Sunday, June 29, 2008

Being a master means many things...


I'm in the middle of this story now, trying to tell it from the
beginning, and no doubt at some point, will look back on this and
laugh because things will have shifted again.

It started years ago, one evening, when I got a phone call from a
friend asking if I wanted to take a sword class with her.

Sure, why not?

My kids were young, and I hadn't really gone out and done something
just for myself since they were born. I'd always thought swords were
"cool." And it sounded "fun."

And besides, it was a rapier and dagger class, not those frou-frou
"foils" that people waved around while wearing white suits and
looking silly.


But right from the first minute of class, from the moment the Fencing
Master introduced himself, I knew there was something about this,
something beyond what I thought I was looking for. Something I
needed at some level I wasn't even aware of.

I had never been particularly interested in sports. Played soccer
when I was ten or eleven. A year of Tae Kwon Do in college. That
was it. And here I was, sweating and miserable, out of breath and
dying- and it was just the warm up. At the end of the warm up, the
master said something along the line of "you should be starting to
feel slightly warm now" and I wanted to kick him in the shins. I
didn't.

Good thing.

Instead, I doubted seriously that I could even finish out the class.

Surprisingly, I did.
And I came back the next week. And the next. And I even looked
forward to it, crunches and push ups and all.

It wasn't the swords. We weren't even using swords. For the first
couple of weeks, we worked only on footwork. Then we used dowels,
called "wasters," as practice swords. Heavy. Unbalanced. Clunky.

Kind of like me, now that I think about it.

So why did I keep coming back?
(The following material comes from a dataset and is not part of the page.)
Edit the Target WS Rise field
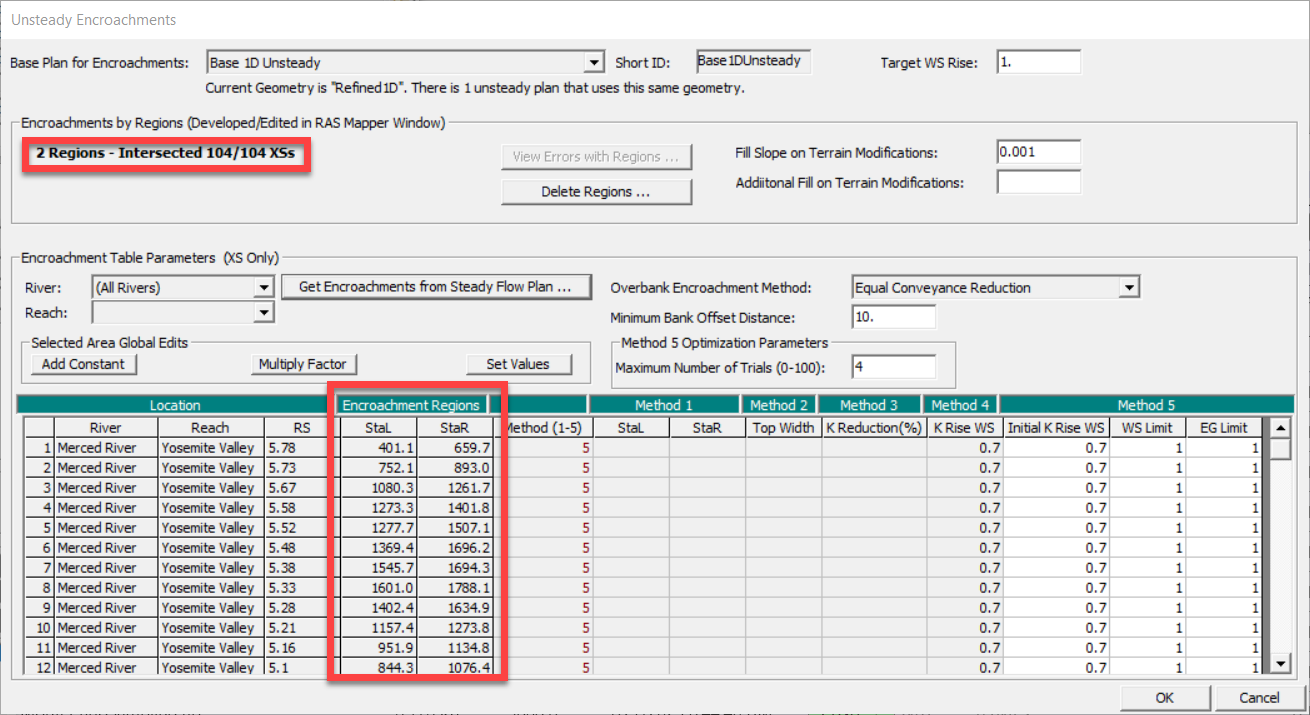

What was I enjoying? Was it fun?

I don't have answers for those questions. At least not short answers.

But I can tell you this. There was something about this person, this
fencing master, that was compelling. Part sense of humor, part
presence, part some undefinable thing.

It was the way he moved.
Controlled.
Smooth.
As if he was completely focused on every move- and as if he gave it
no thought at all.

I could not manage this. Not even close.
My feet had minds of their own. My shoulders wanted to go every-
which-way. When I intended to go forwards, I started out moving
backwards. And vice versa. Don't believe me? Try it. Watch
yourself in a mirror, and see if you can move directly forward, with
your entire body as one thing. No shifting your weight, leaning
backwards, no hint of moving your shoulder first when you want to
move your foot.

He moved like no person I'd ever seen. And he did so, demonstrating
each movement, while talking, telling stories, encouraging our
attempts, and keeping an eye on the whole room to be sure none of us
were accidentally killing each other or ourselves. Without breaking
a sweat.

Very odd.

That was the beginning.

I kept going to classes. Started taking individual lessons. Still
working with rapier and dagger, "real swords."
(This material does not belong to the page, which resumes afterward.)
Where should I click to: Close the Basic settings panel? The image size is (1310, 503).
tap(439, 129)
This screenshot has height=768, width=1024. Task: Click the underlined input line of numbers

The more time I spent around him, the more I couldn't help but notice
there was something different about him.
He perceived things in a very different way than I did, than anyone I
knew did. He talked about things that didn't seem possible, or make
sense, but to him, they were clear and simple. He was direct, blunt
and unapologetic. And people were drawn to him like bees to a
flower. You could feel when he entered a room because the energy
changed. After classes, people would stay as long as he did, never
wanting to leave first. Not wanting to miss anything.
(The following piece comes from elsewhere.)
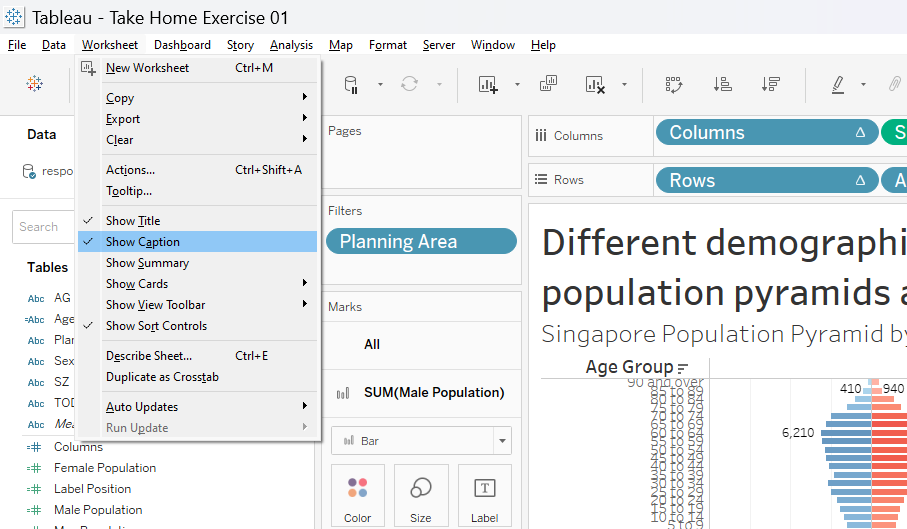Screen dimensions: 907x529
Task: Toggle off the Show Caption option
Action: 143,242
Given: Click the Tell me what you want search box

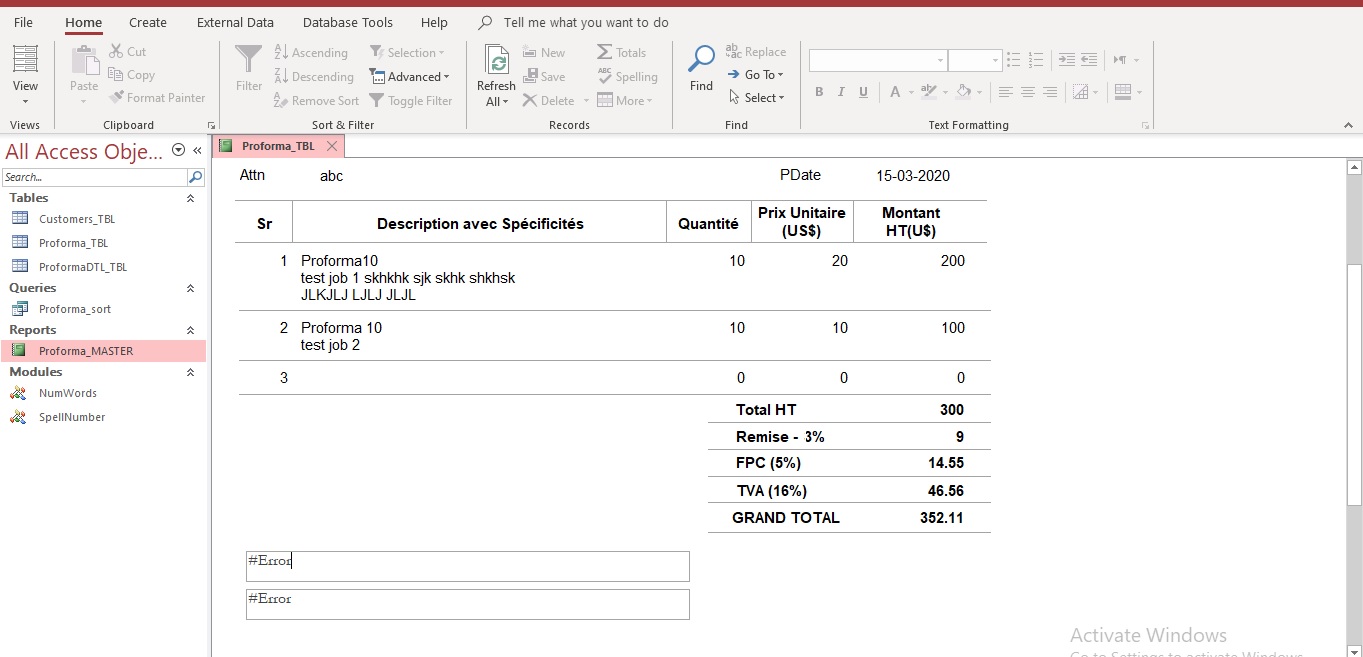Looking at the screenshot, I should pos(586,22).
I could tell dozens of stories- and perhaps I will- of times when
things worked for him that wouldn't work for anyone else. Parking
meters. Doors. Clocks. Sometimes, even rain stopped. It has become
a running joke between us- "being a master means many things."

It took a long time, but I finally figured it out. I know how he
does it. I know why things- both animate and inanimate- behave
differently around him.

He stops time.

2 comments:

Groovy Mom said...

I don't know if this is what you're talking about or not, but I wish something would come along that captures my imagination so fully that I'm willing to do whatever it takes to become a master at it.

So far, I've found lots of things I enjoy. I dabble. I become efficient at many things. I've cultivated many talents, but I am a master at nothing. It seems to me that it would bring a brand new level of awareness and change the way I did everything else in life.

hilinda said...

Yes, that's a large part of it.
Most people get good at a number of things, but never achieve excellence at anything.
Reaching excellence is a challenge. It requires a level of commitment, of dedication, that most people think they want to have, but they often give up when it gets too difficult. Partly because excellence is not really valued, while competence is seen as "enough." And partly, I think, because they don't have anyone to guide them through the process.
Mastery of something- almost anything- DOES spill over into everything else you do. That's a lot of what I was seeing so early on that made me choose the path I'm on.